Светлые, ясные, мы видим, как агент по снабжению Григорий Сафронов, тридцати лет, возвращается в поезде домой. Он в дороге вторые сутки. Попутчики по купе – люди пьющие, шумные и бессонные. Это три угольно-пыльных гогочущих мужика, едущих на малую родину с дальневосточных заработков. Из-за них не спит и Сафронов, а до того он провёл мучительную ночь в окраинной дешёвой гостинице с рыжей капающей из крана водой, раздирающей слух на части.
К вечеру Сафронов чувствует первую умственную тревогу. Он забывается короткой дрёмой на верхней полке, и подслушанный безвоздушный тройной разговор тает вместе с пробуждением.
– Хочу заснуть и не могу, кто-то заставляет прислушиваться, напрягать мозг. Или сон приснится – явно не из моей головы. Места странные, люди незнакомые, события посторонние. И я уже во сне понимаю, что это чужой сон. И просыпаюсь, будто не я, а кто-то другой во мне просыпается и меня будит…
– Хочу думать и не могу, в голове громкие мысли, и от каждой эхо. Пытаюсь что-то сделать, а эхо мешает, путает, и получается совсем другая мысль, и от неё тоже эхо. Уж лучше вообще не думать. А раньше любил мысли, раз уж пришла в голову – милости просим, так и быть, побуду философом.
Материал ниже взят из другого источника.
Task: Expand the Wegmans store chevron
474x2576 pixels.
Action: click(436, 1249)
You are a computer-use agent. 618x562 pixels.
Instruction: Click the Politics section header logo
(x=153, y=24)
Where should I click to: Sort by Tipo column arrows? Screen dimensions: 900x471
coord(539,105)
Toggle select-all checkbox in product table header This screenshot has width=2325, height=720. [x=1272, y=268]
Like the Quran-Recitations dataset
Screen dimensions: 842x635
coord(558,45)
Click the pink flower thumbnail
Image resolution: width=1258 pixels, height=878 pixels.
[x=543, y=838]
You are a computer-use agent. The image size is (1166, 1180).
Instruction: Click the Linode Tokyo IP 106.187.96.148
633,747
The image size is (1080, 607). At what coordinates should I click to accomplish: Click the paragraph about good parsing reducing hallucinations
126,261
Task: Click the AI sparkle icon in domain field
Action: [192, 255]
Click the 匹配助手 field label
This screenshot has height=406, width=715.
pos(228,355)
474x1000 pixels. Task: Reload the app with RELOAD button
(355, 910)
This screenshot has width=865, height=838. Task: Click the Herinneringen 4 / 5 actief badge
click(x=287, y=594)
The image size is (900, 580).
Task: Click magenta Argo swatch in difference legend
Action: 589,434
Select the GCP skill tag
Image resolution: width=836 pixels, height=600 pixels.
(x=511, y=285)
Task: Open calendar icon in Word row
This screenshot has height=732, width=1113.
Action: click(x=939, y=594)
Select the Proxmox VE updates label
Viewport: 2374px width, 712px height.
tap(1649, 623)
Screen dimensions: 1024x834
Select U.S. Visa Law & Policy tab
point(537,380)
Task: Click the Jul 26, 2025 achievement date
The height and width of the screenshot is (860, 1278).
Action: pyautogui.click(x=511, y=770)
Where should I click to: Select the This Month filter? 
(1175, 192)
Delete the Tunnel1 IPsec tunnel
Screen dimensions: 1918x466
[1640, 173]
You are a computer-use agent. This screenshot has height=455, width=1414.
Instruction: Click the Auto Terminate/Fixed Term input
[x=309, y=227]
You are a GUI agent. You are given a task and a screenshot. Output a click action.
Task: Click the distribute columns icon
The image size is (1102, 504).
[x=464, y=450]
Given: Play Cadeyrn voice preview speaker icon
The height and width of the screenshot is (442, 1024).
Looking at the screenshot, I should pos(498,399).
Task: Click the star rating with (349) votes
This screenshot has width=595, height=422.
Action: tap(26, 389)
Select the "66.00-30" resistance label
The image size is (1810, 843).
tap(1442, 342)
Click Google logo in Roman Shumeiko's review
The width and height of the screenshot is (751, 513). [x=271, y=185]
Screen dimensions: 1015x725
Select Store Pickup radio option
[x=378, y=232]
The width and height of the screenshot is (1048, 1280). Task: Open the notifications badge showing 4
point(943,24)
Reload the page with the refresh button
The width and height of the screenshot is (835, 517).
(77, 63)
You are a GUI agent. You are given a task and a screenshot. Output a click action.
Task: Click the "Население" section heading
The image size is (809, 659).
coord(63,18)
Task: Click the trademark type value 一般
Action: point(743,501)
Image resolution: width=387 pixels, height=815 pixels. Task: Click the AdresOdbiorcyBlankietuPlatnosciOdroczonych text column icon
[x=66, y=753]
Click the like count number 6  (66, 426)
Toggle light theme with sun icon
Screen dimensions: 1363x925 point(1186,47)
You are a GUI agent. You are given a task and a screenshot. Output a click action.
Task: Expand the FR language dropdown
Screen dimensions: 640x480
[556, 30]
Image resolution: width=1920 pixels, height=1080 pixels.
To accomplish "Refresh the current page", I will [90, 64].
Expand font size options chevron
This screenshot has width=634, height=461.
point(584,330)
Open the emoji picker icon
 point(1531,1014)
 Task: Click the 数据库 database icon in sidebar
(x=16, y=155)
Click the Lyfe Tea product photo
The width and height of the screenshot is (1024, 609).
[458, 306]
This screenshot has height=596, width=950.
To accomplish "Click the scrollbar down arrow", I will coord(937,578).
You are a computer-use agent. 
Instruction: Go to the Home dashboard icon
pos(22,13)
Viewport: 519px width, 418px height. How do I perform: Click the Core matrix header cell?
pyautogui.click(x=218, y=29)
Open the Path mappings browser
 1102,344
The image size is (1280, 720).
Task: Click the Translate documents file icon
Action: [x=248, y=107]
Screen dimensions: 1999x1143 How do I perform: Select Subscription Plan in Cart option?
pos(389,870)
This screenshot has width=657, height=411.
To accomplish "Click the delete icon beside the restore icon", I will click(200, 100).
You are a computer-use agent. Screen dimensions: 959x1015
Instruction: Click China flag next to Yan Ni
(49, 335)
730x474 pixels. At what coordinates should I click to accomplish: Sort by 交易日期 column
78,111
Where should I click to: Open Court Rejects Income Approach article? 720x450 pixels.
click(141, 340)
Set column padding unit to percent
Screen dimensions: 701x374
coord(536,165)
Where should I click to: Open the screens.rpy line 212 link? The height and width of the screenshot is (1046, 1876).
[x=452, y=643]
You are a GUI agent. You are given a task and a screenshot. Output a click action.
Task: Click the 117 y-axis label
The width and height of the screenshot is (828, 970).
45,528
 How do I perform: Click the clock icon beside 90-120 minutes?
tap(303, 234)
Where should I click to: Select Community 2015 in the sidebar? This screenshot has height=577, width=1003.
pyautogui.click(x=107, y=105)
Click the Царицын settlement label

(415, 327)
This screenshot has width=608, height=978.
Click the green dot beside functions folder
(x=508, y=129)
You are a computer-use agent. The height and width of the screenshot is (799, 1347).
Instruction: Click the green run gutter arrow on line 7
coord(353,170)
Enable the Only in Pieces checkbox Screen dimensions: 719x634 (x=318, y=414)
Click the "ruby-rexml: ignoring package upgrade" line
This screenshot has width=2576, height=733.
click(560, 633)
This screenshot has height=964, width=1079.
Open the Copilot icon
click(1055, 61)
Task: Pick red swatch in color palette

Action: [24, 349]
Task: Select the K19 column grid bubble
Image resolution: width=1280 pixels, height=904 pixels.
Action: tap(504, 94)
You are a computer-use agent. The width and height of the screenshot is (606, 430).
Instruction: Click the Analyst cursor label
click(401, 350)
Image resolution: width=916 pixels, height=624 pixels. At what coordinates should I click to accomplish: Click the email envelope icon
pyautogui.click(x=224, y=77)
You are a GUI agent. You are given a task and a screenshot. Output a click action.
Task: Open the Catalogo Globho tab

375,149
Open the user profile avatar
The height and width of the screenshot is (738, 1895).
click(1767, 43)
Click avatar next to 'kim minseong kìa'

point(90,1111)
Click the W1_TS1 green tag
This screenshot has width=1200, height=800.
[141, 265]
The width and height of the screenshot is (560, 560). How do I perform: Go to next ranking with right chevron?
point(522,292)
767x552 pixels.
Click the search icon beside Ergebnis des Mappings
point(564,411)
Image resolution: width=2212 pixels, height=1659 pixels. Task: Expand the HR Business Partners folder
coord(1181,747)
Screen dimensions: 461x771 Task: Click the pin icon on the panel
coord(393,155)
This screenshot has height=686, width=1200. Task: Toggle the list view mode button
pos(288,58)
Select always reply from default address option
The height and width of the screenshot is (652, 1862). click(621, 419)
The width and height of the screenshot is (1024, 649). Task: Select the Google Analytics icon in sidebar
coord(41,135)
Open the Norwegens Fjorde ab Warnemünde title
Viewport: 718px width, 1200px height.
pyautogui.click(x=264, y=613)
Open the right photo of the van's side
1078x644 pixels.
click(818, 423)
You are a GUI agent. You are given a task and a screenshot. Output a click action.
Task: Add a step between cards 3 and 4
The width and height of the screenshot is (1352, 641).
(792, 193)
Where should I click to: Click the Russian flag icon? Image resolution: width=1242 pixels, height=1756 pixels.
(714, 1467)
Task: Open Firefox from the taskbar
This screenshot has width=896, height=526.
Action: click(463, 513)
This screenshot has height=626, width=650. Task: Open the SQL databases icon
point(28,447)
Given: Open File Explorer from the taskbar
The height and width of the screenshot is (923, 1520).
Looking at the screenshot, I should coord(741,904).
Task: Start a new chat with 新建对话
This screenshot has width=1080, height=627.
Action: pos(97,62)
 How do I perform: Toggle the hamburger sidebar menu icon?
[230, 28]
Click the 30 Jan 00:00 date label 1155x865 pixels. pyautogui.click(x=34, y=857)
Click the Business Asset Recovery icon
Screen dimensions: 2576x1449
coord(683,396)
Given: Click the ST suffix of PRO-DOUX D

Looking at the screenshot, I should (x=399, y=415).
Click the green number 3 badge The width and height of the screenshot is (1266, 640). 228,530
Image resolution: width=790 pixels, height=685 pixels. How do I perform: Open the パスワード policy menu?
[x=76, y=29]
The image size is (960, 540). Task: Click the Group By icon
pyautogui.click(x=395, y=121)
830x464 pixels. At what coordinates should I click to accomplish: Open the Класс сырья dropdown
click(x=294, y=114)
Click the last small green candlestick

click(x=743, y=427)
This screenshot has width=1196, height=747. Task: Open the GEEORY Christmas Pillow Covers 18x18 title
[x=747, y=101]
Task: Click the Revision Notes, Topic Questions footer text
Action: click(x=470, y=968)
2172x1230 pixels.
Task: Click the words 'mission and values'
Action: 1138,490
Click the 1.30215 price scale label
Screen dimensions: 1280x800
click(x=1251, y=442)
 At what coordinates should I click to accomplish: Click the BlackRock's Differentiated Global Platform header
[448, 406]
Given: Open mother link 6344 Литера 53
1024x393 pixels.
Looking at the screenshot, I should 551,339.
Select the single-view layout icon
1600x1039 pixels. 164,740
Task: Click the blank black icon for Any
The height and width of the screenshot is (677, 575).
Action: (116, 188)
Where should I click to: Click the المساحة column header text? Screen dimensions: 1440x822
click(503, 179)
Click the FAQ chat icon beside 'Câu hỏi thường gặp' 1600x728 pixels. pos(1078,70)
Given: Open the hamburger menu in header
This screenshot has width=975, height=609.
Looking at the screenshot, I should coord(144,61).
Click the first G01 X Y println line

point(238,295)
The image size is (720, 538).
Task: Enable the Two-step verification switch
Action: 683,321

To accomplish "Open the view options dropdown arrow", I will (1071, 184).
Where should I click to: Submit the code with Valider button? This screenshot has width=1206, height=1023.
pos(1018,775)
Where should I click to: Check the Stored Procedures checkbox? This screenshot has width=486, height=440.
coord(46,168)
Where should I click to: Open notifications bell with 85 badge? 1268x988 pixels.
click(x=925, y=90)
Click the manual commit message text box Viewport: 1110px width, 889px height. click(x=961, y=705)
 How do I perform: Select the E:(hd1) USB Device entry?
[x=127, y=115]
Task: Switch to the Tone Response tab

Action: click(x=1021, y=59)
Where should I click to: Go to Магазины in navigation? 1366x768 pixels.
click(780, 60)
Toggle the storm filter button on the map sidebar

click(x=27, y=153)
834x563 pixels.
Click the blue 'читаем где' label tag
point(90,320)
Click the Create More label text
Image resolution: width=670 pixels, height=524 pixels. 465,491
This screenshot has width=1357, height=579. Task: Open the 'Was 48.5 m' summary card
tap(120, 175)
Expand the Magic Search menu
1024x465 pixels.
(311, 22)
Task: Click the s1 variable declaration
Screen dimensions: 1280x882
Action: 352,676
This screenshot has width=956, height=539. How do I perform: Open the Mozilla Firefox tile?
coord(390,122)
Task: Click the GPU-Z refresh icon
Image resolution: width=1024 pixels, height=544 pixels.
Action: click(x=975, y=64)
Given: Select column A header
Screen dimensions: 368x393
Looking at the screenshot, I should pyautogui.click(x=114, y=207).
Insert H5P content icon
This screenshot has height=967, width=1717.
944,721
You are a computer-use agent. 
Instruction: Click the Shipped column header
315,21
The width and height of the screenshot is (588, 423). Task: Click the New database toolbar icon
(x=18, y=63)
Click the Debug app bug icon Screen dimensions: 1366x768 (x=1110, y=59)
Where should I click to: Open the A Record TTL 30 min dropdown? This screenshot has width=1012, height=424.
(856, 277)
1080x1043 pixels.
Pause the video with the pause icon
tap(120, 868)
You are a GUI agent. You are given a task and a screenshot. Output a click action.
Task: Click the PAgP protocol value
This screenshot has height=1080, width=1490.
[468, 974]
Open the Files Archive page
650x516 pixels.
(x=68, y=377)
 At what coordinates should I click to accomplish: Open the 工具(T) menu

А мысль – хлоп в кисель, и радости нет, только скупое понимание бытия…
– Хочу ответить и не могу, кто-то другой за меня ответил. Душа заболит или сердце – это не мои чувства, не моя боль. Ведь я сам пустой, будто ящик: что в меня положишь, то я и есть. Чьи-то слова залетели, отразились от пустой головы и вылетели. Не могу вспоминать, за меня помнят. Умею лишь подражать: вот кто-нибудь кушает, и я рядышком покушаю…
Сафронов изучает плафон с дрожащей жёлтой лампадкой внутри, затем стенку. В откидной сетке лежит его скомканный свитер и вафельное полотенце с чернильной печатью. Сафронов свешивает голову и глядит на соседей по купе. Они загадочно изменились, но не в сути, а в пропорции – словно бы стали меньше размерами. Двое сидят, третий лежит на верхней полке головой к окну. Он тоже странно скукожился до размеров лилипута. В майке и спортивных штанах, лежит на боку и улыбается Сафронову. Потом начинает водить бровями вверх-вниз и неожиданно спрашивает:
– Объяснить?
– Если можно, – вежливо отвечает Сафронов, хотя ему неинтересно, зачем двигает бровями маленький мужик.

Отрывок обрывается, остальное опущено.